§ GIVEN INFORMATION:

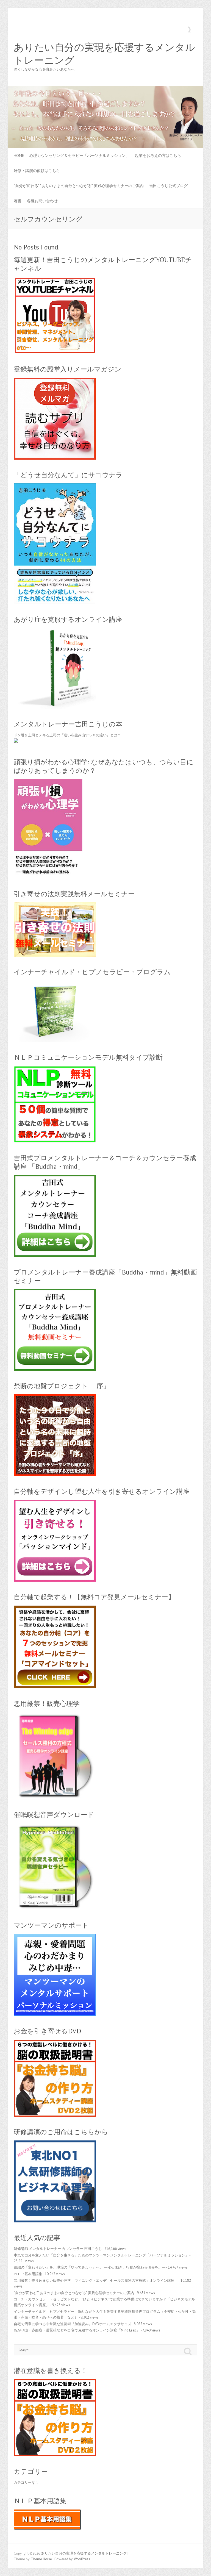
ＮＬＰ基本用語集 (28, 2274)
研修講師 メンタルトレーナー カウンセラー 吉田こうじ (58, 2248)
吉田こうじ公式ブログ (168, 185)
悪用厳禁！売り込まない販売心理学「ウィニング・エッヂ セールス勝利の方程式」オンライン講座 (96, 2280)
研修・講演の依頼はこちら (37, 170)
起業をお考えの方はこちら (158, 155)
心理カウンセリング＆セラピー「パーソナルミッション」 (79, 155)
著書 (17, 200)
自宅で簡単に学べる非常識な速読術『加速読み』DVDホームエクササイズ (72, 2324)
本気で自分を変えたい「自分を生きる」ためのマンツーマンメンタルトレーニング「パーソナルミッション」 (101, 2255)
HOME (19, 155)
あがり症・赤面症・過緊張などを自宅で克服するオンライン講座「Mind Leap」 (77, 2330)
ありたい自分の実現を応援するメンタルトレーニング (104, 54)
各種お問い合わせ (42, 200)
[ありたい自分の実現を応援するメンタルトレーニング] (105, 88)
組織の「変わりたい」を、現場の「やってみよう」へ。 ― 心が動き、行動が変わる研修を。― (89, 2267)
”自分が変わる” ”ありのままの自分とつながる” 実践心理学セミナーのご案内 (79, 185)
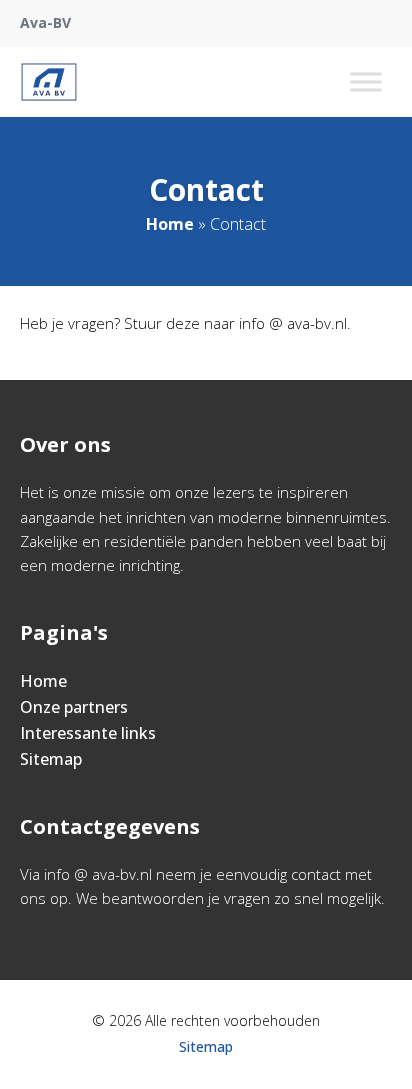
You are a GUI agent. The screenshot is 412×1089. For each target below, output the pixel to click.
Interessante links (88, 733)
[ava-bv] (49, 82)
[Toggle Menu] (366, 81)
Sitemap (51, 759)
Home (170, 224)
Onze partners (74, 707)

§ REQUIRED WORK:
Starting with the first line of the material above and ending with the line that holds "著書 (17, 200)", write out those lines exactly, without pictures.

§ OUTPUT BELOW:
ＮＬＰ基本用語集 (28, 2274)
研修講師 メンタルトレーナー カウンセラー 吉田こうじ (58, 2248)
吉田こうじ公式ブログ (168, 185)
悪用厳禁！売り込まない販売心理学「ウィニング・エッヂ セールス勝利の方程式」オンライン講座 (96, 2280)
研修・講演の依頼はこちら (37, 170)
起業をお考えの方はこちら (158, 155)
心理カウンセリング＆セラピー「パーソナルミッション」 (79, 155)
著書 (17, 200)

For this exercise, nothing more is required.